Eine sehr alte Frage, und seit der Antike gibt es den Mahnruf „memento mori“ – bedenke, dass du sterblich bist. Es kommt also darauf an, was jemand mit seinem Leben bis zu seinem Tode anfängt. Was machen wir also in dieser Zeit? Nehmen wir den Tod vorweg – wie die Überlieferung sagt – und leben entsprechend bewusst? Kümmern wir uns um unsere Nächsten, um das Gemeinwohl, oder nur eigennützig um uns selber? Sorgen wir uns um die Gestraften, Ausgegrenzten und Leidenden in unserer Gesellschaft? Oder bleiben wir unser Leben lang Arbeits- und Konsumidioten, Fernseh-Konsumierer und Marionetten dieses armselig materialistischen Lebens, das wir selbst auf ein Leben aus niederen Beweggründen reduzieren?




Alle Religionen haben sich natürlich mit diesem Thema beschäftigt. In der Bibel, Psalm 90, Vers 12 heißt es: „Lehre uns bedenken, dass wir sterben müssen, auf dass wir klug werden." Muslime beten fünfmal am Tag: „Bei der flüchtigen Zeit! Wahrlich, der Mensch ist verloren, außer jenen, die glauben und Gutes tun und sich gegenseitig zur Wahrheit anspornen und einander zum Ausharren mahnen". Auch der Talmud des Judentums lehrt, dass man in jeder Sekunde im Leben vom Tod umgeben ist und nur mit gutem Gewissen und ohne Schande für andere sterben kann. Sich also wie ein Kaufmann verhält, der seine Bücher ordentlich führt und seine Schulden gezahlt hat, und der Buddhismus warnt: „Verwelktem Blatte gleichst du heute, des Todes Diener harren deines Kommens schon. Du stehst am Rande deines Lebens, für Reisezehrung aber hast du nicht gesorgt.“ Was wichtig ist und unser Leben lebenswert macht, muss jeder selbst finden und verantworten.

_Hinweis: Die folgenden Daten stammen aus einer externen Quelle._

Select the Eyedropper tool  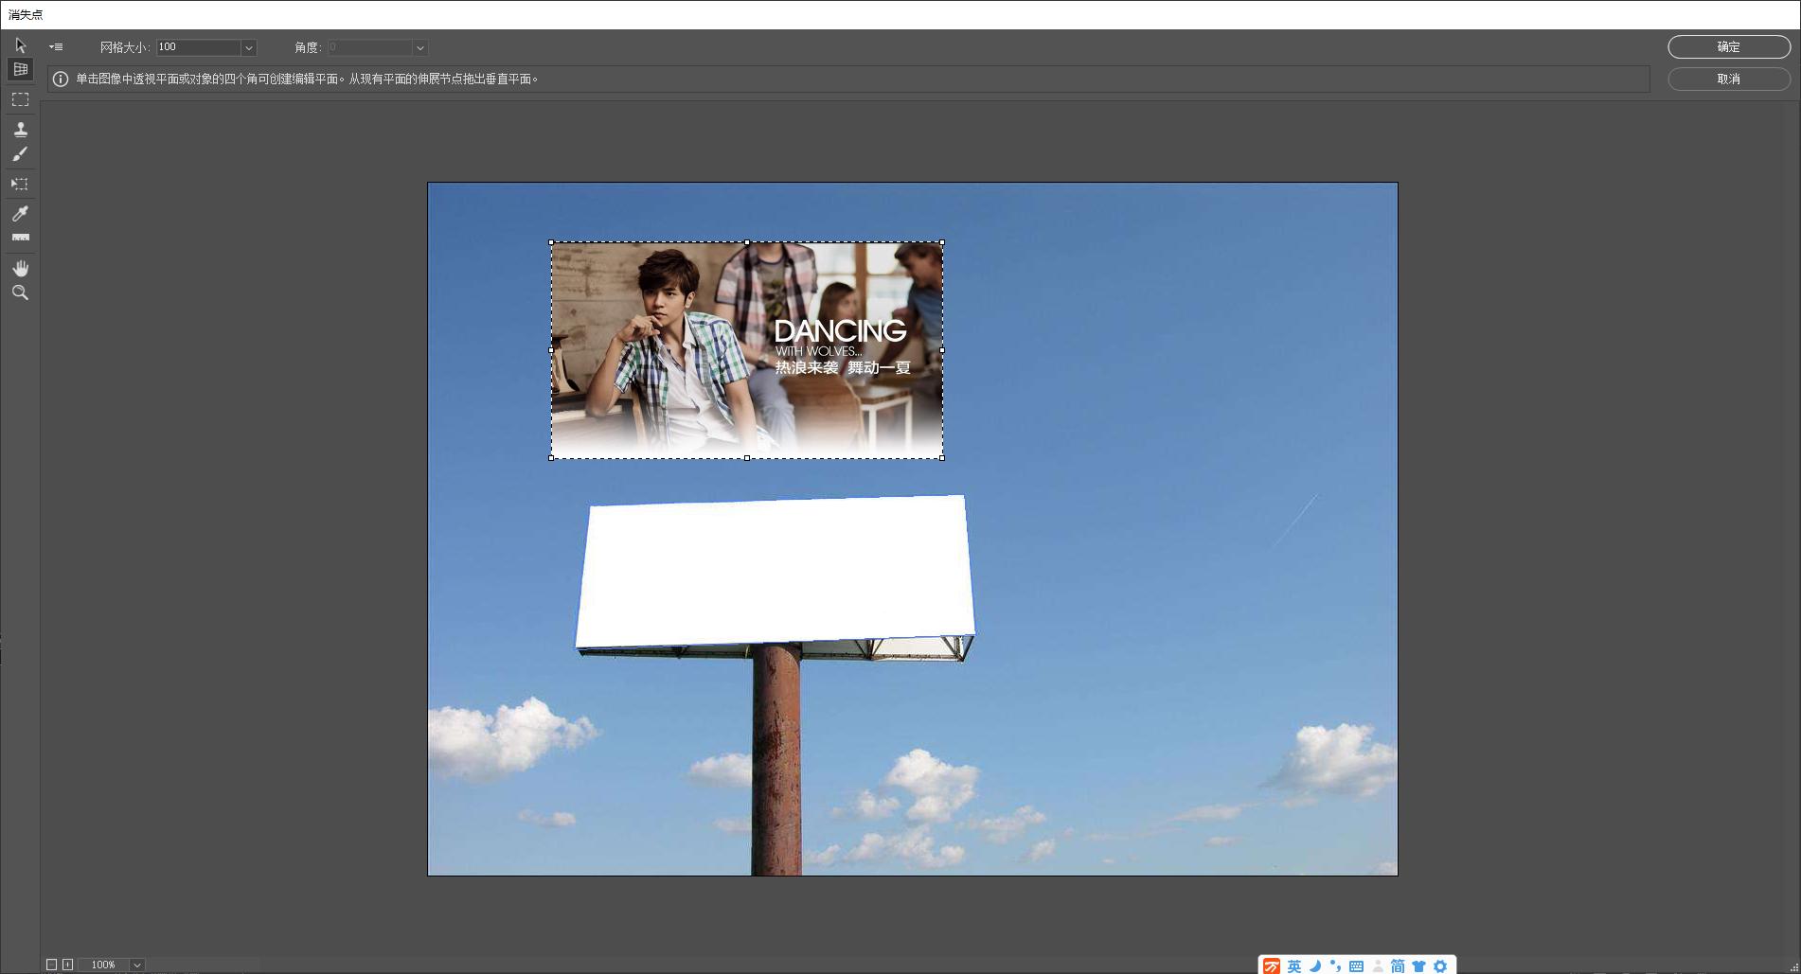[19, 213]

Doch vielleicht ist es völlig gleich, ob man sich aufgrund seiner Lebensführung nach dem Tod in Himmel oder Hölle wiederfindet oder aufgrund seines Karmas für eine weitere Runde wiedergeboren wird. Eines ist sicher: Irgendeine Abrechnung kommt bestimmt. Zumindest wird man sich am Ende wie in einem Spiegel seinem Leben stellen müssen. Und von dieser Aufrechnung wird das Sterben abhängig sein. Als der Onkel eines guten Freundes von mir am Ende seines Lebens auf den Lippen hatte: „Jetzt bekommen die doch alle nur mein Geld“ war das sicher kein gutes Ende. (HDH)


Die sehenswerte und nachdenklich stimmende Ausstellung von Larissa Monke findet noch bis zum 7. Juli in der Kölner Photopension statt.
Am 15.6. ab 19.00 Uhr findet eine Diskussion zu Fragen von Leben und Sterben im Hospiz statt. Bisher haben neben der Fotografin als Gäste zugesagt die Leiterin des Bielefelder Hospiz Haus Zuversicht und Mitglieder der Malteser Hospizgruppe Sinnan.